Leggi anche: Le monarchie del Golfo e il controllo delle “porte dell’Africa”

 

Una destabilizzazione completa del Paese andrebbe inoltre a ledere gli interessi emiratini e sauditi: Abu Dhabi ad esempio si è impegnata in un investimento di 6 miliardi di dollari per creare una filiera di approvvigionamento alimentare in Sudan, mentre Riad già è alle prese con migliaia di rifugiati che hanno attraversato il Mar Rosso per sfuggire al conflitto.

Mappa del Sudan. Il paese è grande sei volte l’Italia e ha 45 milioni di abitanti. (Fonte: Enciclopedia Britannica)

 

Delle grandi potenze, solo la Russia si mostra parte veramente attiva e non a favore della risoluzione del conflitto. Mosca è da tempo impegnata a espandersi nella fascia saheliana, sfruttando la debolezza di Paesi alle prese con l’emergenza climatica e conflitti civili, come la Repubblica Centroafricana, e  in particolare attraverso l’operato della rete paramilitare di Evgenij Prigožin, il femigerato Gruppo Wagner. In cambio di armamenti e dell’invio dei suoi mercenari come addestratori, il miliardario vicino a Putin ha ottenuto concessioni minerarie per la sua Meroe Gold, con cui ha contrabbandato oro per quasi due miliardi di dollari in patria. Inoltre, la giunta sudanese lo scorso febbraio ha concesso a Mosca il proprio via libera alla realizzazione di una base navale russa a Port Sudan, sul Mar Rosso. Oggi però i russi sembrano aver puntato su Dagalo, magnate dell’oro, come proprio cavallo vincente, tanto che, nonostante le smentite ufficiali, il Gruppo Wagner ha fornito alle RSF missili antiaerei con cui azzerare il vantaggio dell’aviazione delle SAF.

Scarso interesse o volontà hanno invece dimostrato, e non da oggi, sia la Cina sia gli Stati Uniti e l’Unione Europea.
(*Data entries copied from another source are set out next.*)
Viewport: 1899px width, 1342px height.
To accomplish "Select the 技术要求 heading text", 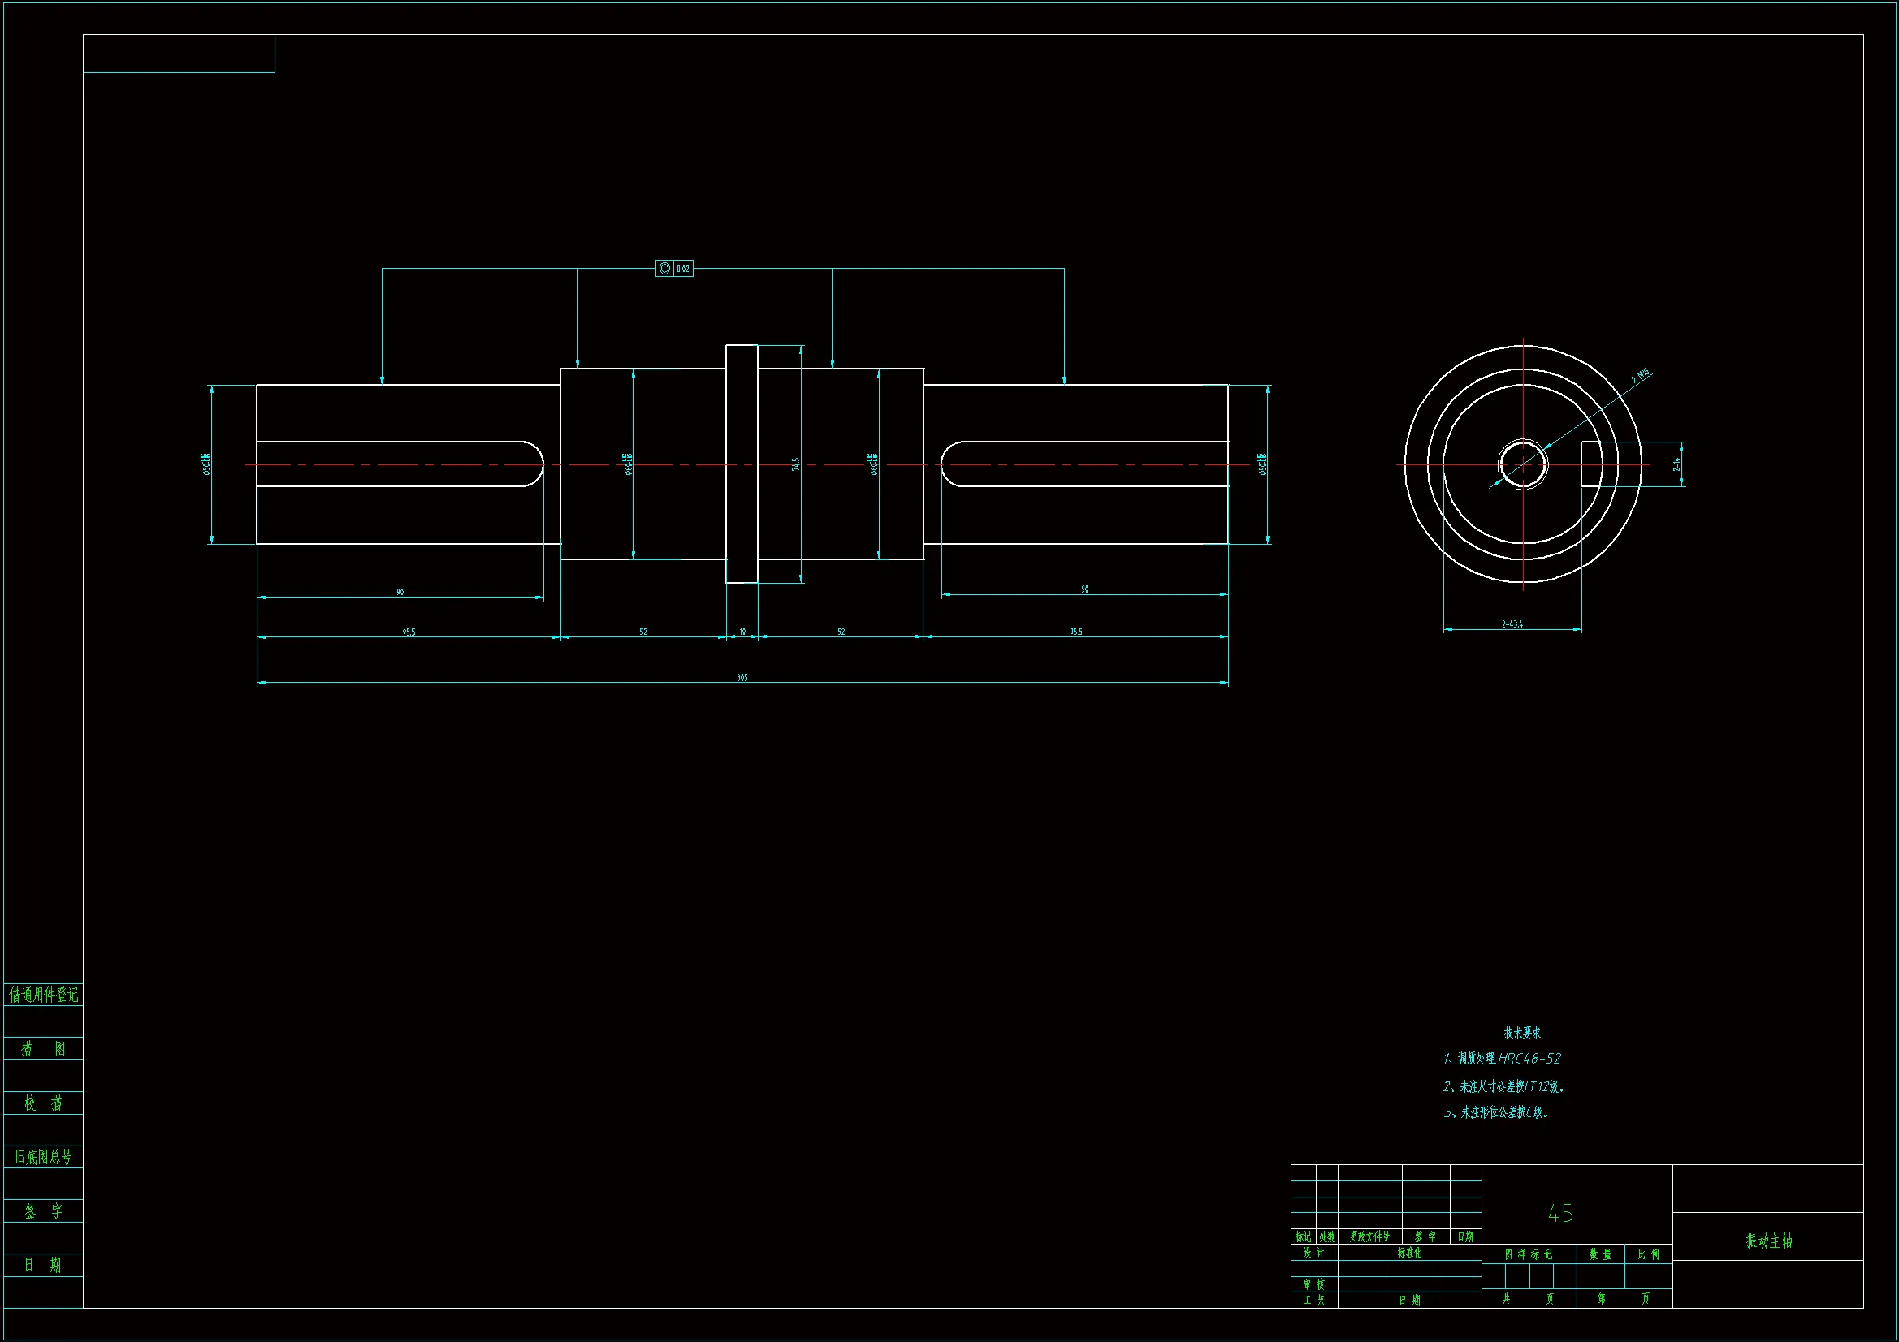I will pyautogui.click(x=1522, y=1033).
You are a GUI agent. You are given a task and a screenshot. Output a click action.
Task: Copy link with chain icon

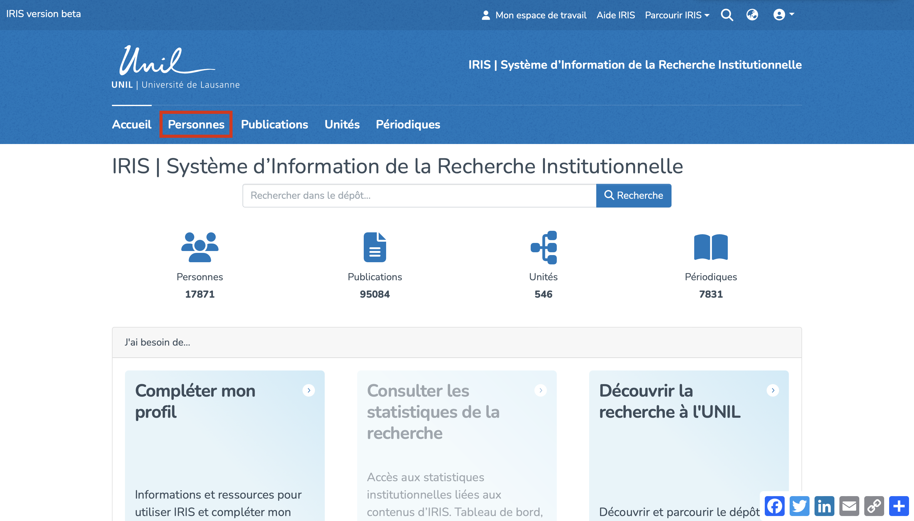874,506
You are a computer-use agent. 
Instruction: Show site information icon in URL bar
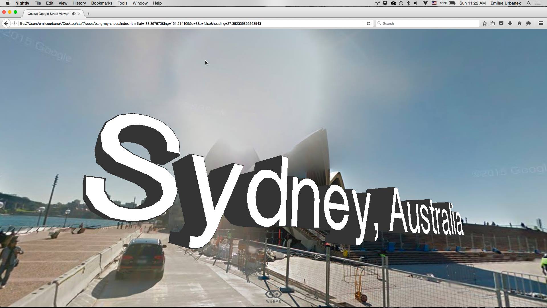[15, 24]
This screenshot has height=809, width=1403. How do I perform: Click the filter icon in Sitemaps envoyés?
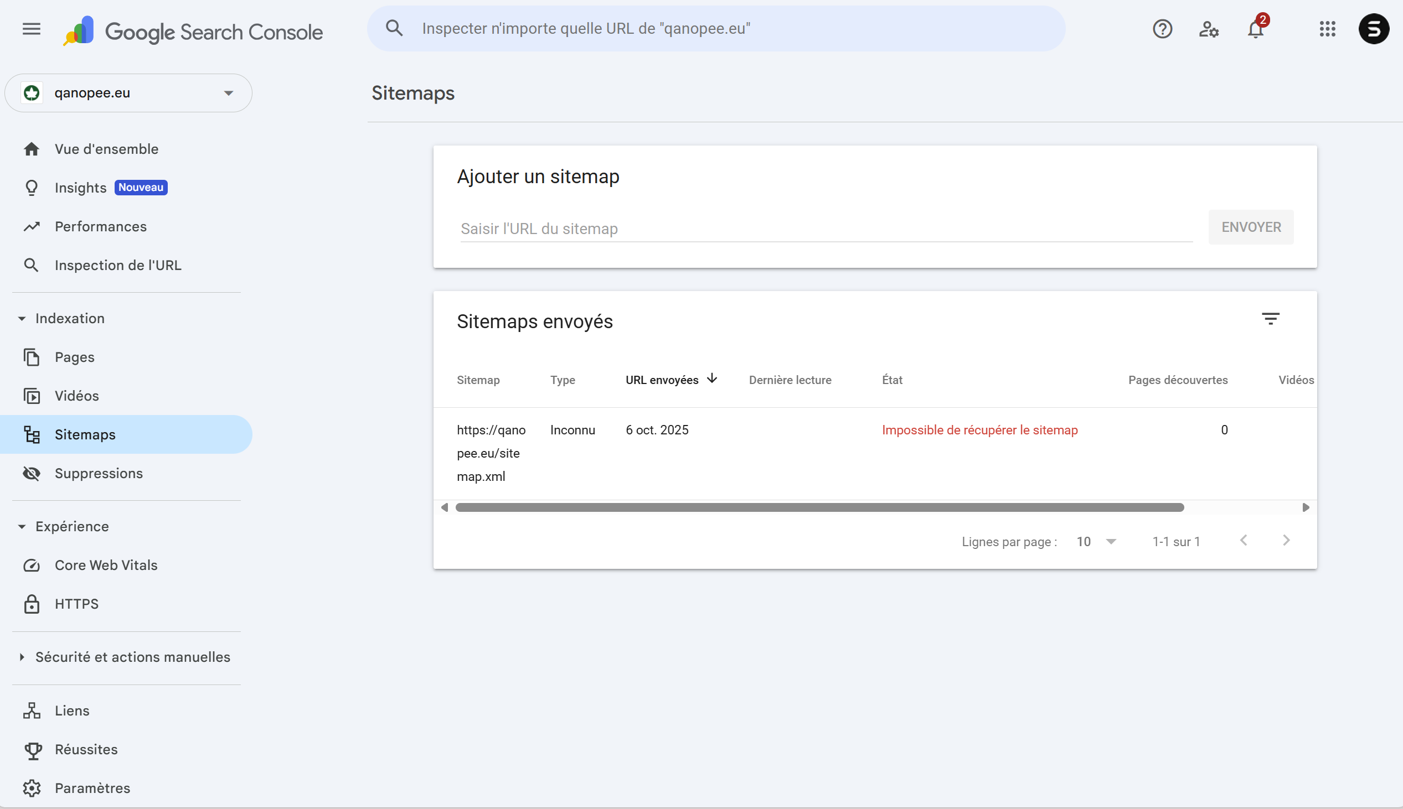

Pechino vede il conflitto come un ennesimo turbamento dei propri affari, essendo diventata uno dei maggiori investitori nel Paese, in particolare nel settore petrolifero dove fornisce tre quarti dei capitali. La Cina ha preferito quindi non parteggiare e si è limitata a unirsi al coro di invocazione del cessate il fuoco. Sia Washington sia l’Europa partono in difetto, avendo scelto di non sanzionare i due generali dopo il golpe del 2021 e le brutali repressioni delle proteste civili che ne sono seguite. Una linea morbida che oggi rende però molto più difficile spegnere l’incendio una volta divampato.